Presumably one person proposed so that is the person your friend should be angry at. If that was not her sister, then it is not her sister's fault.

"I think the whole wedding was planned over Christmas dinner!"

So your friend would rather have not been there for all that? Would rather all that happened when she was not around?

I think it would be annoying if it took the whole day but that means either the parents would not talk about anything else, at all, all day or your friend did not try and bring up any other topic of conversation.

So slightly annoying for it to take up every conversations all day, yes, but not unreasonable to announce on Christmas day.

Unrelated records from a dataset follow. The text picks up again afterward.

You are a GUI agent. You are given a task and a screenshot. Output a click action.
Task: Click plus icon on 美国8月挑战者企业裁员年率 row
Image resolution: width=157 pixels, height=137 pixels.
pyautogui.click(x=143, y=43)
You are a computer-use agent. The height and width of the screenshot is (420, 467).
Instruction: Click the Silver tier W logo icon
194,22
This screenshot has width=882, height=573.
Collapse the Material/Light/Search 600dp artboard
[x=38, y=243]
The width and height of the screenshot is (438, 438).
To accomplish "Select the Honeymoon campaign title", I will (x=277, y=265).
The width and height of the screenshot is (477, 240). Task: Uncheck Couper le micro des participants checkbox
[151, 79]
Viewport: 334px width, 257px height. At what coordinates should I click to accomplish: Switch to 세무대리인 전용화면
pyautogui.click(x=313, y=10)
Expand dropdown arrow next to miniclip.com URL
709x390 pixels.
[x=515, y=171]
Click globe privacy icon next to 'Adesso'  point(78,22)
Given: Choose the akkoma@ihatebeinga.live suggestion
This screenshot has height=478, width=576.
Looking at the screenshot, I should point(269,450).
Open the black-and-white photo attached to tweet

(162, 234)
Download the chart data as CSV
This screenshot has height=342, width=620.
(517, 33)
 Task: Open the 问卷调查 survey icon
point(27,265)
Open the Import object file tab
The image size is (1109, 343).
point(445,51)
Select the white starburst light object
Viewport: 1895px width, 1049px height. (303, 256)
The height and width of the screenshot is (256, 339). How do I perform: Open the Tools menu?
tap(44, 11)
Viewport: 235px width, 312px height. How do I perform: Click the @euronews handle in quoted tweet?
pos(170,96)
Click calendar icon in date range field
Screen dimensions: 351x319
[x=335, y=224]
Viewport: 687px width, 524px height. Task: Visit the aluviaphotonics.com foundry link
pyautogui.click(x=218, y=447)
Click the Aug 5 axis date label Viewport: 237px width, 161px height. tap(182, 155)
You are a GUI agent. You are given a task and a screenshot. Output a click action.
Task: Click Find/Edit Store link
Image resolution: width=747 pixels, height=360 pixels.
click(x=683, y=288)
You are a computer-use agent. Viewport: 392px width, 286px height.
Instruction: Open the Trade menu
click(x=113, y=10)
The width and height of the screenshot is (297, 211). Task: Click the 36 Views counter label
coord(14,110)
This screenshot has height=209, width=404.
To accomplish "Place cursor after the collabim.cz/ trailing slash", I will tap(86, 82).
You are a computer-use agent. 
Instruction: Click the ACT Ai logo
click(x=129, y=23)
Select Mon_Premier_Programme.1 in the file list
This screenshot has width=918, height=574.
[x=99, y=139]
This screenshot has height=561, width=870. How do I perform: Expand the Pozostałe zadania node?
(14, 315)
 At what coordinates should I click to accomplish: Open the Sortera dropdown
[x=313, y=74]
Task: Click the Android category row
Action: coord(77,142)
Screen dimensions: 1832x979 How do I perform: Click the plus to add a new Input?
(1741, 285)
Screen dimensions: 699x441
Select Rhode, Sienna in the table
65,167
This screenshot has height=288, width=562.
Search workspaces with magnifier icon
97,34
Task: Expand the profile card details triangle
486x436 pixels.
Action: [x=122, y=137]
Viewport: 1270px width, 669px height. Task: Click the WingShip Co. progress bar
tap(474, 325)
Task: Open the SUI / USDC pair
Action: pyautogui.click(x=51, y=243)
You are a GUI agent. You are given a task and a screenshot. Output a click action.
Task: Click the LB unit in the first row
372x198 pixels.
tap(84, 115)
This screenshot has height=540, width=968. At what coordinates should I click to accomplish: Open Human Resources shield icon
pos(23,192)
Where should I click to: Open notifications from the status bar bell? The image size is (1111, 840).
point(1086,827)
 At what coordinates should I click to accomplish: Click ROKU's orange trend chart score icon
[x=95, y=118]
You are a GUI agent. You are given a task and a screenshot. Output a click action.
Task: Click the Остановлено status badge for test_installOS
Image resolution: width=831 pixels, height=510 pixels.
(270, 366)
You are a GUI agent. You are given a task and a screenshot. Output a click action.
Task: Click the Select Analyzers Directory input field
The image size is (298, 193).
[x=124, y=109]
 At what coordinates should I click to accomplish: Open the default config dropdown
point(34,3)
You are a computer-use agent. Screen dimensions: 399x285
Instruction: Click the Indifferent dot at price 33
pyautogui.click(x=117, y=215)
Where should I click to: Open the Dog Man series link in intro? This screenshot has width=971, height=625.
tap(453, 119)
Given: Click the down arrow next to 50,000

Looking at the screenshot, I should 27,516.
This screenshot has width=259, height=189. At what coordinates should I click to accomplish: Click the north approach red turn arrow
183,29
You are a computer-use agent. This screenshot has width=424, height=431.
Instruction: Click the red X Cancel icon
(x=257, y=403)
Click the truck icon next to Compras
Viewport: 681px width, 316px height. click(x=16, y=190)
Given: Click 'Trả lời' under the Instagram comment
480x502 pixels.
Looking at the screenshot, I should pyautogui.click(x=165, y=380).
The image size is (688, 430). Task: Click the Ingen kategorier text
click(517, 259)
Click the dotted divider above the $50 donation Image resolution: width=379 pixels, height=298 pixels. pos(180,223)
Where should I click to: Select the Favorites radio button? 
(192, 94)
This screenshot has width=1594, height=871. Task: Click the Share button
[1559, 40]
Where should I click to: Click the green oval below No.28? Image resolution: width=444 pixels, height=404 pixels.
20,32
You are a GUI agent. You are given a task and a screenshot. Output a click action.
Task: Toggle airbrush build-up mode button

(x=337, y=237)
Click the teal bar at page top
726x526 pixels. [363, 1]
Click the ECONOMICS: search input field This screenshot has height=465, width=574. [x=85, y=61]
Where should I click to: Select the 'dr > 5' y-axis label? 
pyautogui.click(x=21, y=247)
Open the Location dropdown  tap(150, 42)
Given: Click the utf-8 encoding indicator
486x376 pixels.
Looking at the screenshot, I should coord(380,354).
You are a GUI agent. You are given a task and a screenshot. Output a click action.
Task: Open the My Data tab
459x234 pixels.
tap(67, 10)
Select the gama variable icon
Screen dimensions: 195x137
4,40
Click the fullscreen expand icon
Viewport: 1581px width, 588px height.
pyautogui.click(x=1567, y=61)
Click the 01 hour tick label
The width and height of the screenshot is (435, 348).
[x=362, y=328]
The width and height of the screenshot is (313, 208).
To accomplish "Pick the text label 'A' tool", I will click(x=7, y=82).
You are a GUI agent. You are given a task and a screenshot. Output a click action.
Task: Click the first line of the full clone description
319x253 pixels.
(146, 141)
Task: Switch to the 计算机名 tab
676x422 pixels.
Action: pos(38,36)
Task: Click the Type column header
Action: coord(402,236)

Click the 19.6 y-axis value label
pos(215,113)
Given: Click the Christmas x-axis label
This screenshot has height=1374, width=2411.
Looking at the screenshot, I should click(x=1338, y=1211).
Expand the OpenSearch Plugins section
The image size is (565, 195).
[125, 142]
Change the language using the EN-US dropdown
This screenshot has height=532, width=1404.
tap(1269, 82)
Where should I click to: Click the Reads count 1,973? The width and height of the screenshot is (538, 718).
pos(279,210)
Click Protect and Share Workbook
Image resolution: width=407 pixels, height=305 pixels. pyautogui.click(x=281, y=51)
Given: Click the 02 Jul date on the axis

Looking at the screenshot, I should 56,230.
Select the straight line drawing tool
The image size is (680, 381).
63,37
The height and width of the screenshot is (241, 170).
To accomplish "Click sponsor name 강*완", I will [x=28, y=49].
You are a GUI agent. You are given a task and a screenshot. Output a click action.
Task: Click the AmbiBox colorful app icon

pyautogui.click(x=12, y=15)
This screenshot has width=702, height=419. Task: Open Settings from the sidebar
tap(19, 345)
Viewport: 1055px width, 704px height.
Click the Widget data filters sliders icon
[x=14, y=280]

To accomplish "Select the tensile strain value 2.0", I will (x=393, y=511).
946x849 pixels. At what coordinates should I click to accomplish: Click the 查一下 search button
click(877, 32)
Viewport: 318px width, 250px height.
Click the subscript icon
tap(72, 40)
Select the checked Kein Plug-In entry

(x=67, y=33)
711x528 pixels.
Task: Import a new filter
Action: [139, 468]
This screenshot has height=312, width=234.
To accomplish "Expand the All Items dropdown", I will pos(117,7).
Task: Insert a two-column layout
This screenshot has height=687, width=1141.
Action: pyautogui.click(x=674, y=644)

PortlyWino · 25/12/2017 23:15

Christmas is an excellent time to impart happy news like an engagement, or new baby as long as it doesn't takeover the food or,present opening part. Then again, some people take the piss and some others will take offence whenever such an announcement is made,

ermagerdsnur · 25/12/2017 23:16

My DH had technically proposed months earlier, took me shopping for a ring and had it put aside in the jewellers and was going in each month to pay it off (we were very young at the time and it was a lot of money!) so I wasn't expecting it for a long while.

Close to Christmas he went in and paid it all off and surprised me with it on Christmas Day.

I don't see that as dull and unimaginative at all Confused

PortlyWino · 25/12/2017 23:16

Someone else's birthday or other personal celebrations not on though.